- **Makale**
##########
Abdest almak istediğimde kırbamdan abdest alıyordum, içmek istediğimde de süt
buluyordum ve içiyordum. Bu şekilde üç gün devam ettim." Necran'lı Esma
ona: "Ey Ebu Ka'bı içtiğin süt sade miydi, yoksa su karışımı süt
müydü?" diye sorunca, ben: "Sen boş konuşan birisin. içtiğim süt
açlıktan beni doyuruyor, susuzluktan da beni kandırıyordu" dedim.
Ben bu hadisi kavmimden
bir gruba anlattım. Aralarında Benu Fennan'ın efendisi Ali b. el-Haris de
vardı. "Olay, senin anlattığın gibi değildir" dedi. Ben: "Allah
bunu en iyi bilendir" dedim, sonra da evime döndüm. O gece uyuduğumda Ali
b. el-Haris sabah namazında kapıma geldi. Ona: "Allah sana rahmet etsin,
niye bana gelerek kendini yordun! Bana haber yollasaydın, ben gelirdim"
dedim. Haris şöyle dedi: "Hayır, benim sana gelmem daha uygundur. çünkü bu
gece uyuduğumda rüyamda birisi bana gelerek:
"Allah'ın
nimetlerini anlatan birini mi yalanlıyorsun?" dedi. Sonra dışarı çıktım ve
Medine'ye geldim. Osman'ın yanına gittim. Ona dini konularda sorular sordum ve:
"Ey müminlerin emiri! Ben, Yemen ahalisinden, Beni Haris'ten bir adamım.
Sana bazı şeyler sormak istiyordum. Kapıcına söyle, beni içeri girmekten
alıkoymasın" dedim. Osman: "Ey Vessab! Sana bu adam geldiğinde onun
içeri girmesine izin ver, ona engel olma!" dedi. Ben her gelişimde kapıyı
çaldığımda kapıcı: "Kim o?" der, ben de: "Harisı'yim"
derdim ve içeri girmeme izin verirdi.
Bir gün yine geldim ve
kapıyı çaldım: "Kim o?" dedi. Ben: "Harisı" dedim. Kapıcı:
"İçeri gir" dedi, içeri girdim. Baktım ki Osman'ın etrafında bir grup
oturuyor, konuşmayıp sanki başlarında kuş varmış gibi sessiz duruyorlardı.
Onlara selam verdim ve oturdum. Gördüklerimden dolayı ona hiçbir şey soramadım.
Biz bu haldeyken bir grup gelip: "Gelmeyi kabul etmedi" dediler.
##########
- **Görev Tanımı A**
Makaleye göre aşağıdaki soruları yanıtlayınız:
(i) Anlatıcı, kırbasından abdest alıp süt içerek kaç gün bu şekilde devam etmiştir?
(ii) Ali b. el-Haris kimlerin efendisi olarak tanıtılmaktadır?
(iii) Osman, kapıcısına hangi adla seslenmektedir?

- **Görev Malzemesi**
##########
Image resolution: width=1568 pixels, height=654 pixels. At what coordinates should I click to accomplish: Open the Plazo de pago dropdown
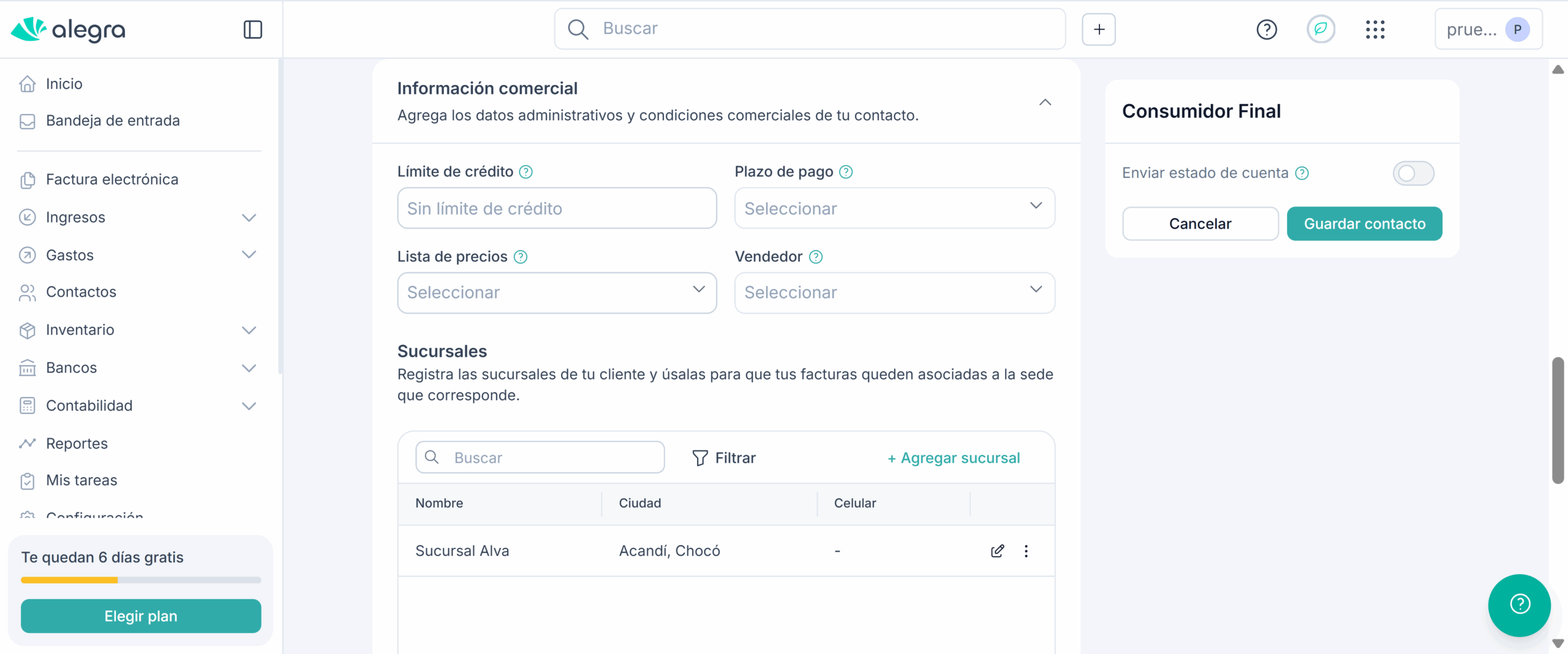coord(894,208)
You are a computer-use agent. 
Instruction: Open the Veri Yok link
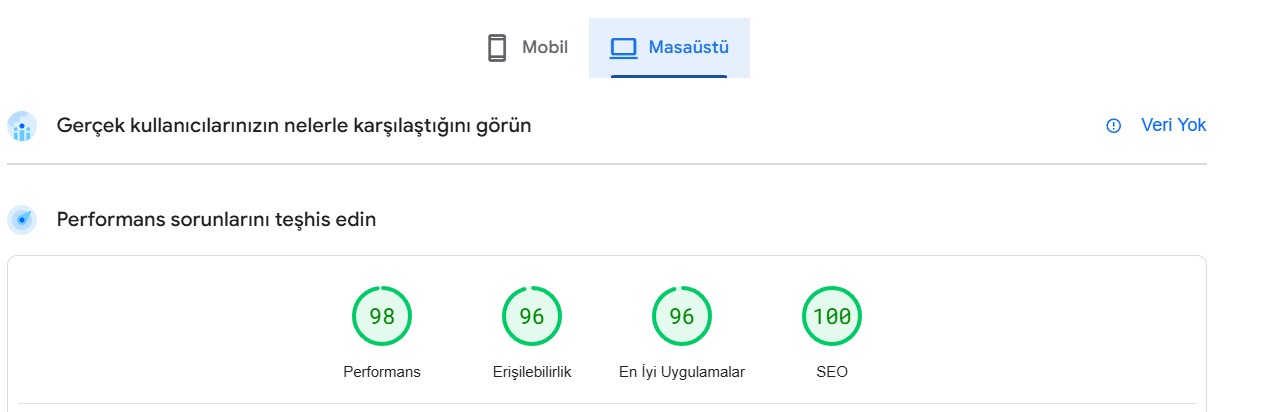coord(1173,125)
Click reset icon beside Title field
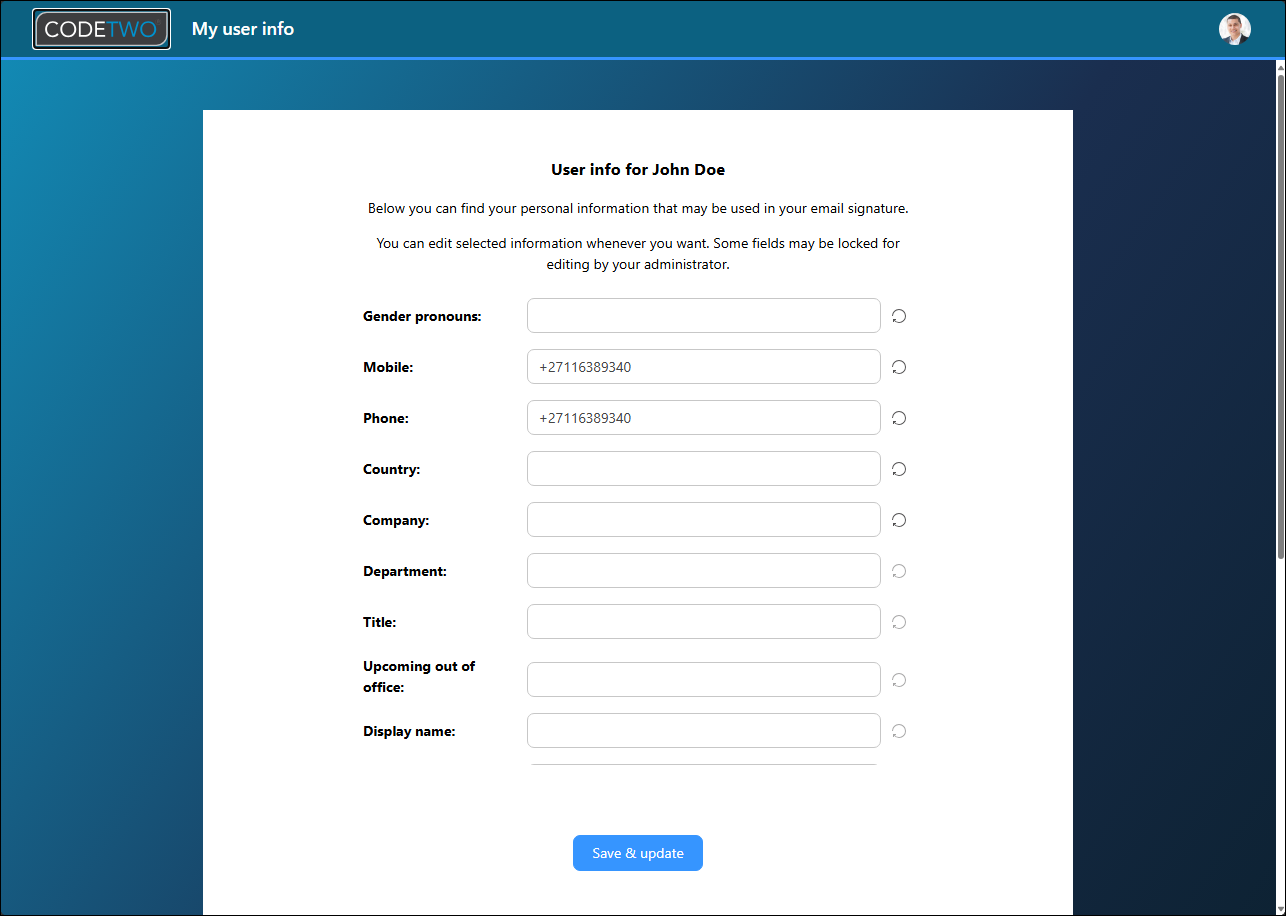 899,622
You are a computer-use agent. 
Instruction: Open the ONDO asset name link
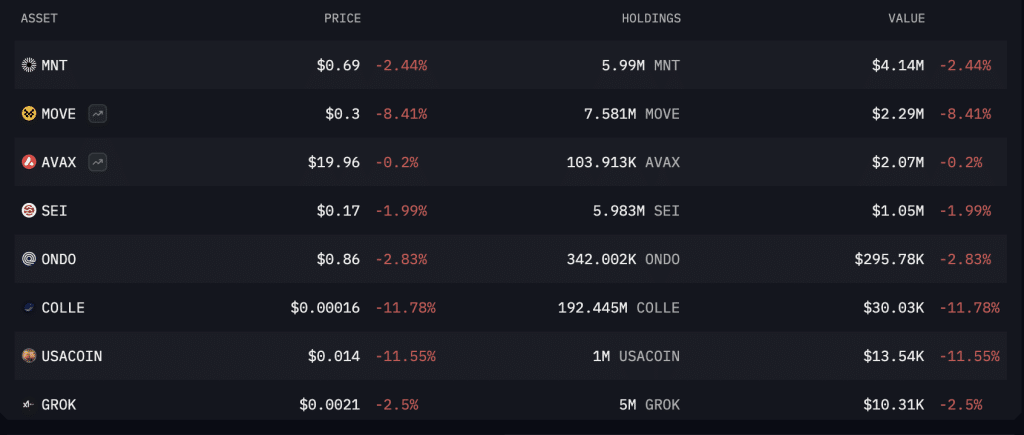pos(59,259)
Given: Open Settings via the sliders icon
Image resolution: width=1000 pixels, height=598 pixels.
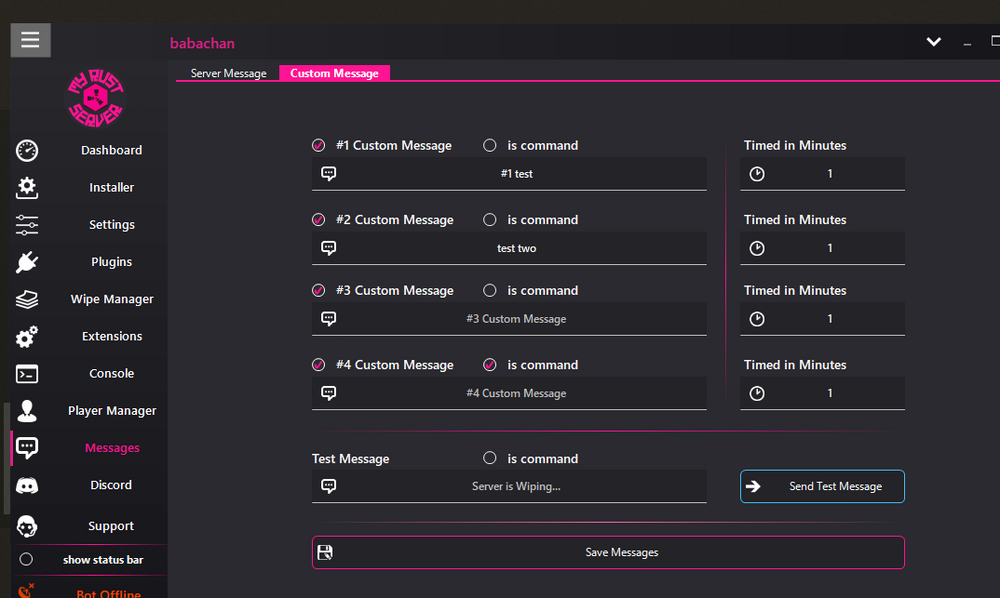Looking at the screenshot, I should coord(27,225).
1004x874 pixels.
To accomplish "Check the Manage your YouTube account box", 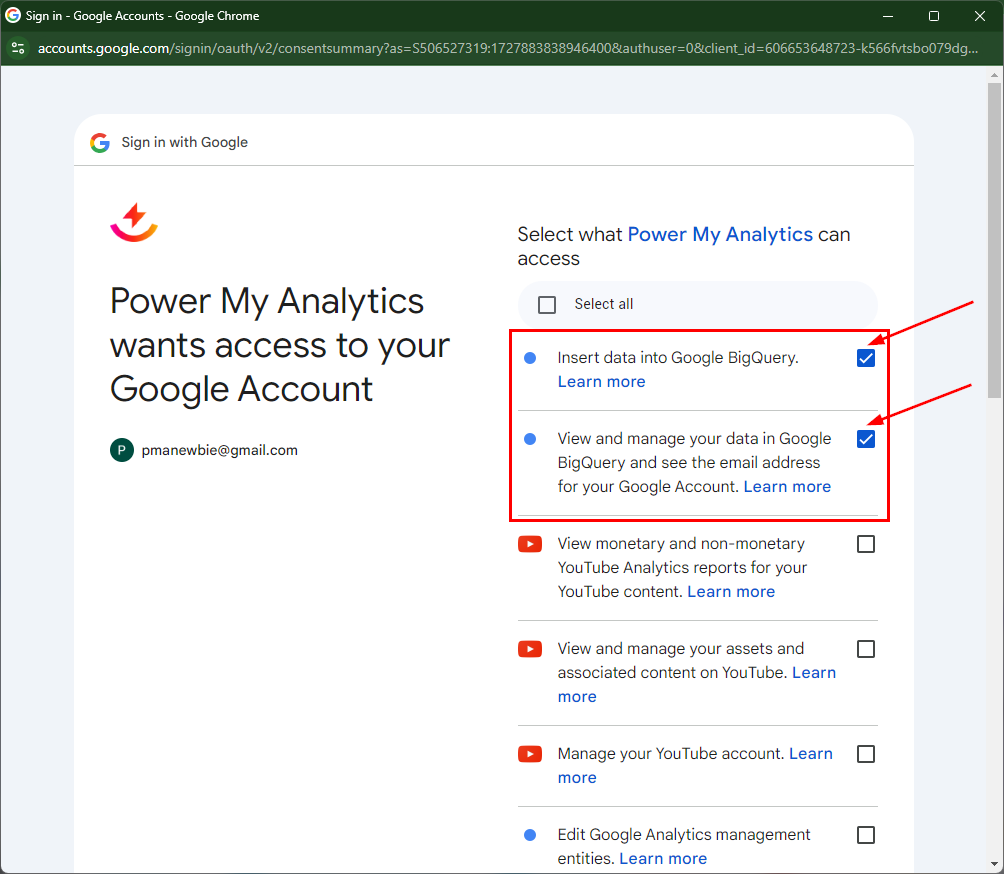I will coord(866,754).
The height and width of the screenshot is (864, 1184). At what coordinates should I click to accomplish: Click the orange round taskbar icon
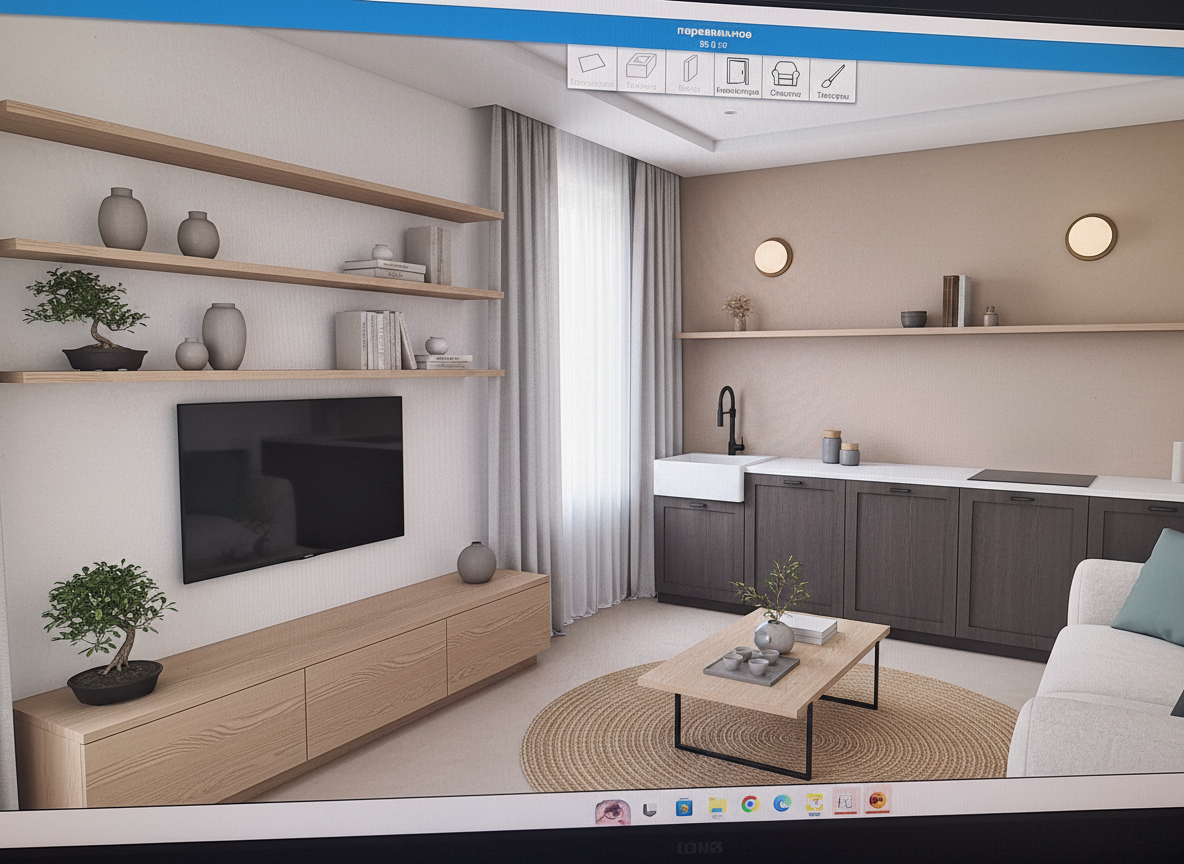point(877,800)
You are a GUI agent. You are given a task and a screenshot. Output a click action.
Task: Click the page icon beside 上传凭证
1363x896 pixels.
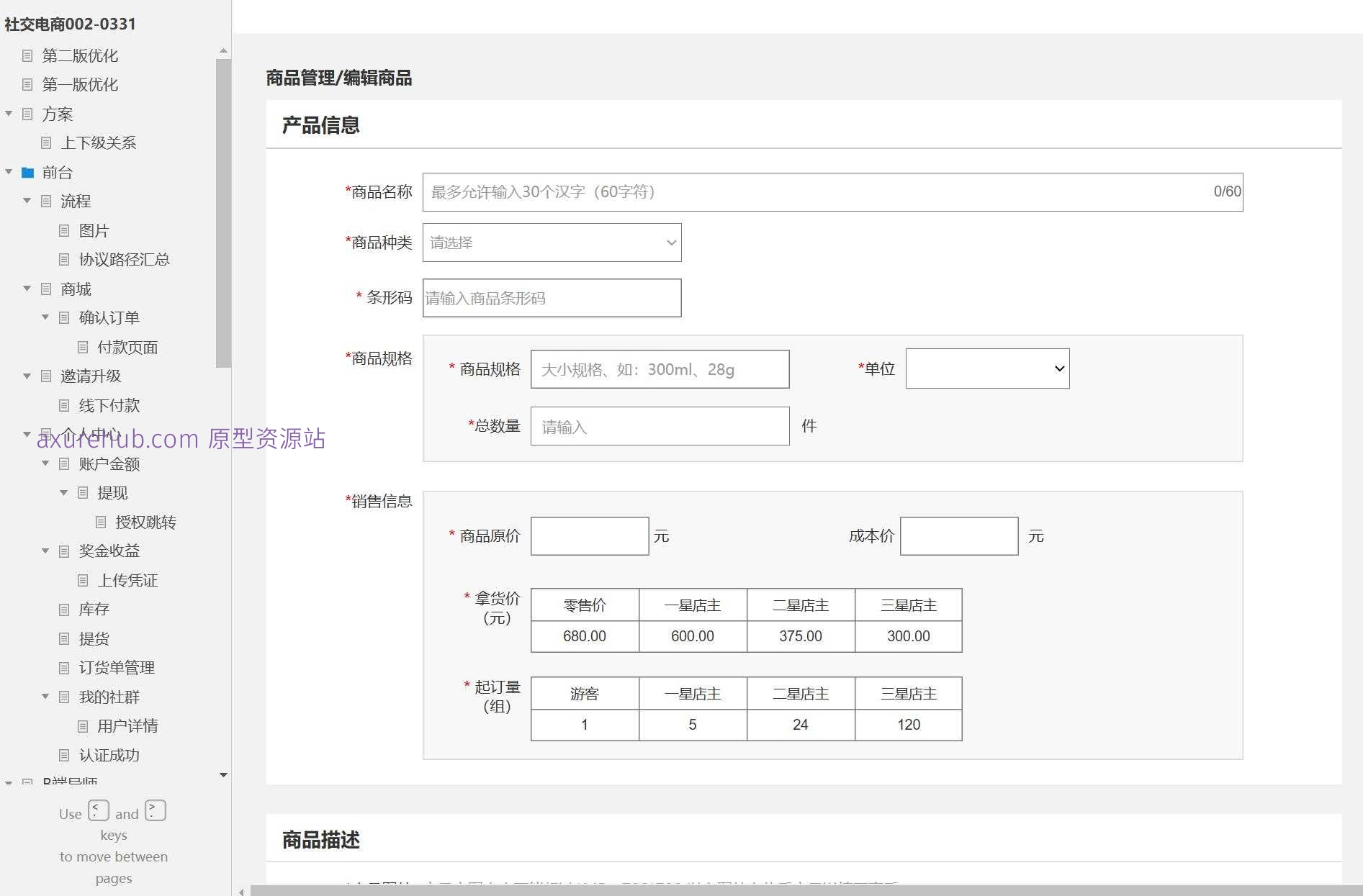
##########
- **Görev Tanımı B**
Listenin başından "pos(59,259)" ifadesini içeren satıra kadar uzanan bölümü, iki uç da dahil olmak üzere, istekleriyle birlikte yeniden yazınız. Yanıtlardaki her koordinat değerini 97 artırarak kaydırınız; resimleri çıktıya almayınız.

- **Alıştırma Çıktısı A**
(i) Üç gün.
(ii) Benu Fennan'ın.
(iii) Vessab.

- **Alıştırma Çıktısı B**
Image resolution: width=1568 pixels, height=654 pixels. At what coordinates should I click to accomplish: Open the Plazo de pago dropdown
coord(991,305)
You are a computer-use agent. 
Instruction: Open the Veri Yok link
coord(1270,222)
Click reset icon beside Title field
 996,719
You are a computer-use agent. 
Instruction: Open the ONDO asset name link
pos(156,356)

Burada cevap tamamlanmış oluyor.